Billot obéit : « Je remercie M. de Mun de m’avoir appelé à la tribune. » Puis il bafouilla, à son habitude, pompeusement : « Les auteurs de ces attaques antipatriotiques affaiblissent, de gaîté de cœur, le prestige nécessaire pour assurer la victoire. » Il compara, encore, l’armée au soleil.

Jaurès, longtemps l’orateur favori de la gauche, écouté par ses adversaires avec bienveillance, se risqua : « Quoi ! une fois encore, l’intervention du ministère, au lieu d’être spontanée, se produit sur une sommation de la droite ?… Qui sera dupe de cette diversion contre la presse ? Croit-on qu’on parviendra ainsi à plonger dans l’ombre la responsabilité de l’oligarchie militaire ? » Il rappela, d’un mot, ce redoutable problème des Républiques : concilier la loi générale d’une démocratie libre et le fonctionnement d’une vaste armée avec sa discipline et ses règles spéciales. « Je vous dis que vous êtes en train de livrer la République aux généraux. »

La gauche, le centre murmuraient. Quelques socialistes, à peine, applaudirent.

Billot recommença à déclamer.

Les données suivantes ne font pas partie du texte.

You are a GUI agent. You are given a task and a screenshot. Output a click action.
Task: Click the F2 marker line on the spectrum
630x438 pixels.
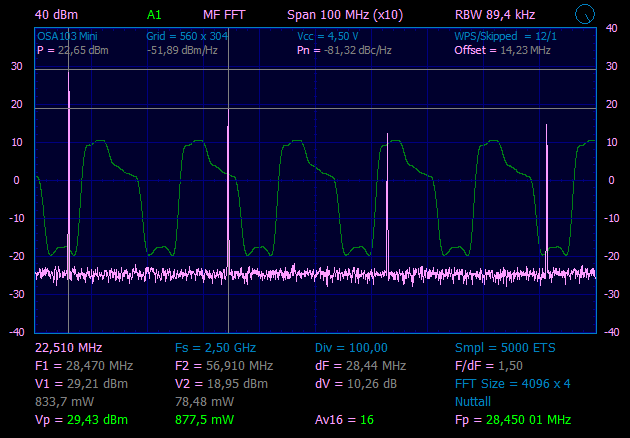pos(228,200)
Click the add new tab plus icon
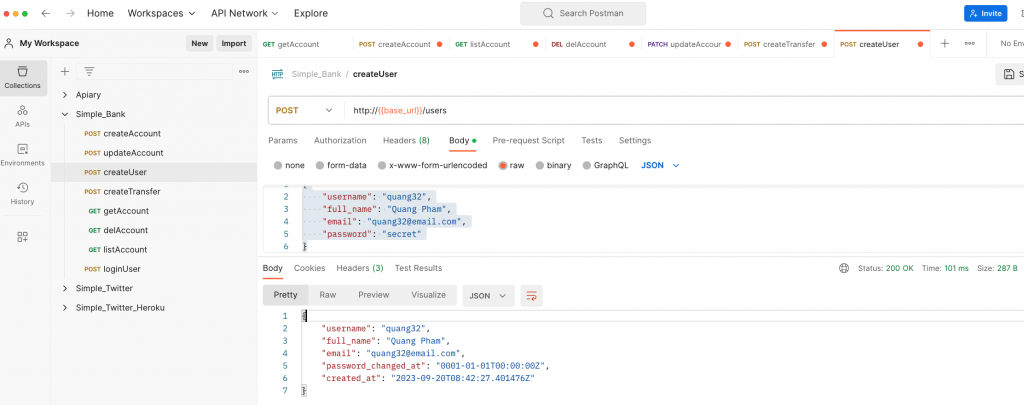The height and width of the screenshot is (405, 1024). [x=944, y=44]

Il reprocha à Jaurès d’avoir « renouvelé, aggravé, une partie des attaques de Zola ». (Jaurès ne l’avait pas nommé.) Il jura ensuite, que « jamais, les grands chefs militaires n’avaient été plus respectueux de la loi, plus soumis à la discipline ». — Il y a quelques jours, il avait voulu se battre avec Boisdeffre. — « Je suis un gardien fidèle de la République ; j’ai contribué à la fonder ; je suis un vieux républicain. »

Comme on ricanait à l’extrême-gauche, Brisson couvrit Billot : « Vous demandez que le pouvoir civil soit respecté partout : il est ici, à la tribune ! » Billot reprit : « Laissez l’armée à son œuvre sainte, sacrée… »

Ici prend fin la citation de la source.